In an Invited Editorial in @JAMAOnc today, my colleagues & I call for health systems to develop “Comprehensive #Pandemic Support Programs” for their most vulnerable patients.
These are our Top 10 Tips!
THREAD 🧵
jamanetwork.com/journals/jamao…
Tip #1: Health systems should explain to all patients that #COVIDisAirborne and is best avoided through multi-layered mitigation.
Tip #2: Health systems should prioritize getting the most vulnerable patients vaccinated & boosted.
Offer #vaccines on-site w/the SAFEST options.
Vulnerable patients want highly-ventilated or outdoor options & high-quality (e.g., N95) masks for safety. Make it happen.
Tip #3: Health systems should test whether vulnerable patients have a good #antibody response to #vaccines (cutoffs of 5,000 or 11,500 U/mL for anti-S antibodies) to inform risk.
Consider pre-exposure prophylactics, based on the patient & the variant(s) circulating.
Tip #4: Health systems should help patients to sample and correctly wear free high-quality #masks (N95, KN95, KF94, FFP3).
Community-based programs have proven successful. Health systems should step up to support their most vulnerable patients.
Tip #5: Health systems should help vulnerable patients to understand the benefits & limitations of COVID testing, when to time testing, precautions to take after exposures/symptoms, and how to access #RAT and #PCR testing.
Make getting #Paxlovid easier.
Tip #6: Health systems should help vulnerable patients understand indoor air quality (#IAQ).
#Ventilation & filtration remove viral-laden aerosols to reduce COVID risk.
Health systems should offer concrete help w/purchasing #HEPA filters for home.
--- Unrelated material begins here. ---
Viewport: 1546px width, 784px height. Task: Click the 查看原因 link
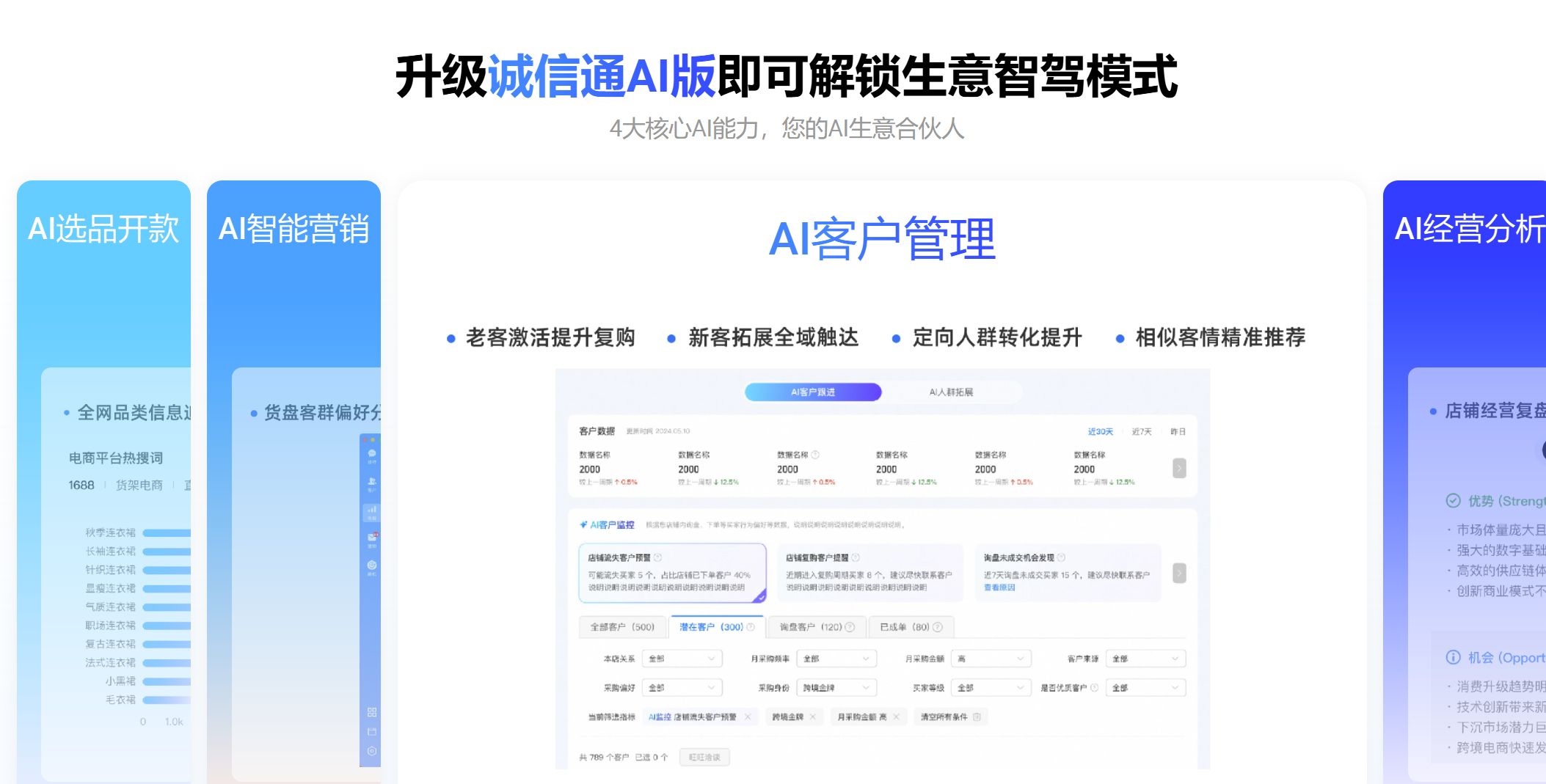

cleanairstars.com/filters/
Tip #7: Health systems should be leaders in explaining to vulnerable patients how to reduce in-home spread when someone tests positive for #COVID.
Too few health systems advise on reducing in-home transmission.
BUT we have the tools!
healthyheating.com/2021.COVID.Res…
Tip #8: Health systems should support vulnerable patients by developing #LongCOVID assessment & treatment programs.
Such programs exist: survivorcorps.com/pccc
They are both underutilized & overbooked. We need more programs & less medical #gaslighting about Long COVID.
Tip #9: Health systems should support vulnerable patients by keeping a list of local businesses offering remote & #COVIDsafe options.
Many of us are doing so on the #Discord app.
Vulnerable patients want health systems to use their credibility & resources to do this.
Tip #10: Health systems should support vulnerable patients in solving the problems they face living in a confrontational, too-often #ableist world.
We offer concrete tips, such as reminding ppl masking is a healthy choice, not a political one.
While our tips focus on how health systems can help patients, our rhetorical strategy was to create tension.
If health systems get vulnerable patients into well-fitting N95s, that should foster #CognitiveDissonance when clinicians poorly mask.
Foot-in-the-door technique.
People w/#cancer are more vulnerable to COVID & long COVID, even when (wisely) vaccinated, per our article & others.
Patients w/ #hematologic cancers, late-stage cancers, or on systemic therapy (e.g., chemo) are quite vulnerable.
Today, JAMA Oncology shows that patients w/#hemocologic #cancer are among the MOST vulnerable.
It is not "virtue signaling" to mask correctly to protect the most vulnerable individuals.
Finally, in our Invited Editorial in JAMA Oncology today, we note that "vulnerability" to COVID too often remains uncertain.
#Vulnerability is also dynamic, as an initial infection can increase vulnerability. Universal precautions remain key.